I've been thinking about the products I am involved in for a long time. The correct working practices, the right things to focus on and how to get the right balance. The thing is, most products fail this balance completely. They either hide everything behind seventeen layers of menus, making the obvious impossible to find, or they plaster every possible action on the home screen like a teenager's bedroom wall. Neither works.
When I built Micro Social, I spent far too long trying to make everything obvious. Every feature, every interaction, all sitting there on the surface begging to be noticed. The app felt cluttered before I'd even shipped it. What pulled me back from the edge was realising that not everything deserves equal billing. Some things need to be there when you need them, not screaming at you when you don't.
Reading books on micro.blog is a perfect example. It's possible through the web interface, but it's buried enough that most people don't know it exists. The timeline is obvious, posting is obvious, but books? That's for people who go looking. Not everyone needs to track their reading, so why force it on them?
The hard part is deciding which category something belongs in. Your users will disagree with you, they always do. Someone's "this should be obvious" is another person's "why is this cluttering my screen". You end up making choices that please nobody, or worse, you try to please everyone and build something mediocre.
The paperclip analogy is perfect, it does one thing brilliantly. No settings, no customisation, no feature bloat. You pick it up, you know exactly what it does. The moment you start adding "smart" paperclip features, you've lost the plot. Most software isn't a paperclip, it can't be. My blog does dozens of things, my phone does thousands. The question isn't whether to add complexity, it's where to hide it. Make the common stuff obvious, the useful stuff easy, and tuck everything else somewhere reachable when needed.

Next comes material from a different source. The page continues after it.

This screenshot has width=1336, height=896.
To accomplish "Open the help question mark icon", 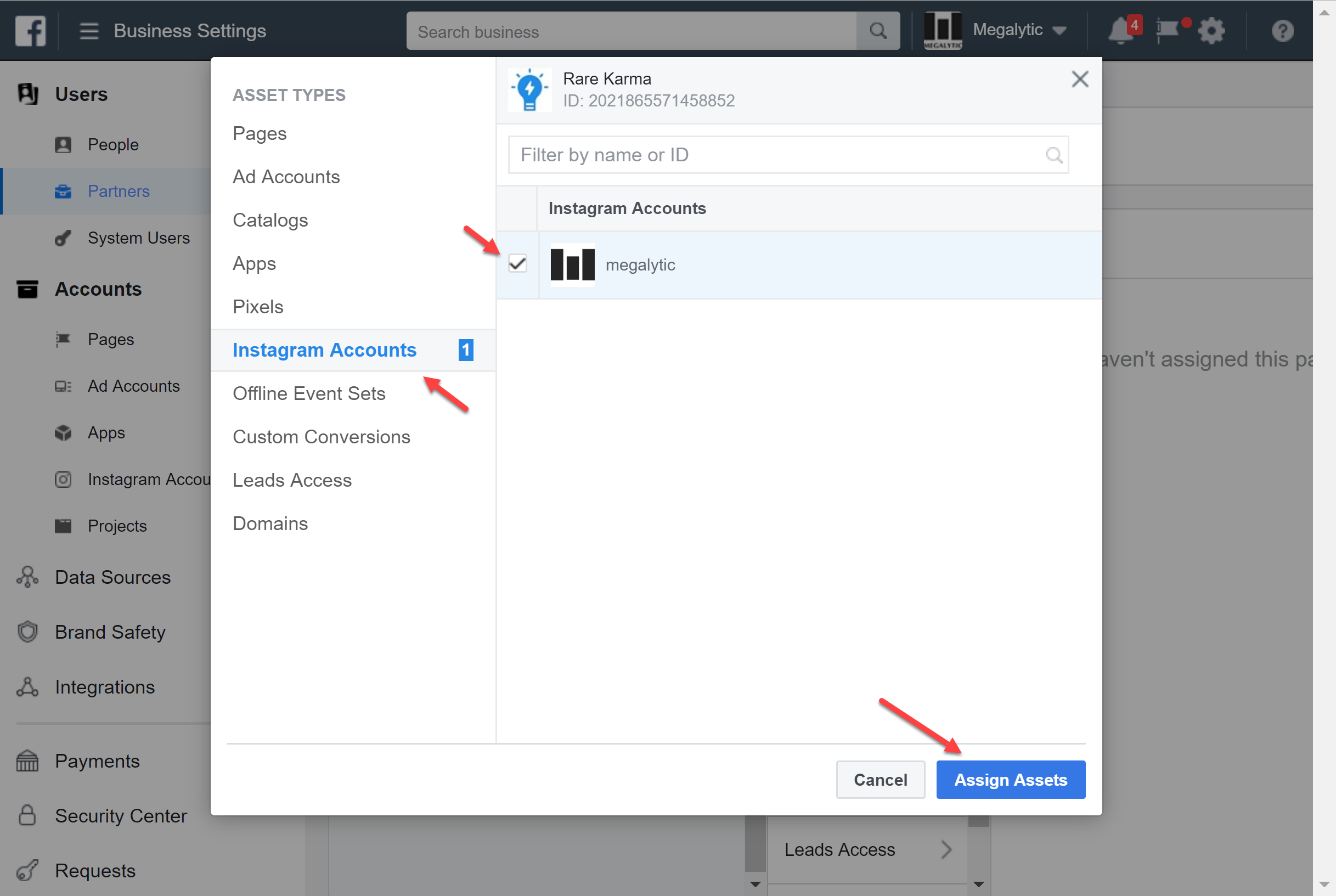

We rarely stop to think through this hierarchy before building. We just add features, stack them up like bricks, and hope users figure out which ones matter. Then we wonder why people get frustrated or never discover half of what we built. The obvious should require zero thought. When you open an app, the main thing you're there to do should be right in front of you. Easy should be one or two taps away, requiring minimal hunting. Possible should be discoverable if you need it, invisible if you don't.
Apple used to get this. The iPhone launched with one button, everything obvious flowed from that. Now the OS has gestures, widgets, shortcuts, focus modes, action buttons, and a hundred other things that used to be impossible but are now just confusing. They lost the thread somewhere around iOS 13.
When everything tries to be obvious, nothing is. When everything's hidden in the name of minimalism, you've just created a different problem. The sweet spot is narrow, and most of us never find it on the first try. I don't have this figured out, and Learning to say no to feature requests has been harder than building the features themselves.
Framing it as obvious, easy, and possible at least gives me language for the decisions. Instead of "should this be here", I can ask "which category does this belong in". You don’t need all three categories, but that you need to know which one you're designing for at any given moment. Stop trying to make everything obvious. Stop hiding things that should be easy. Start being deliberate about where things live.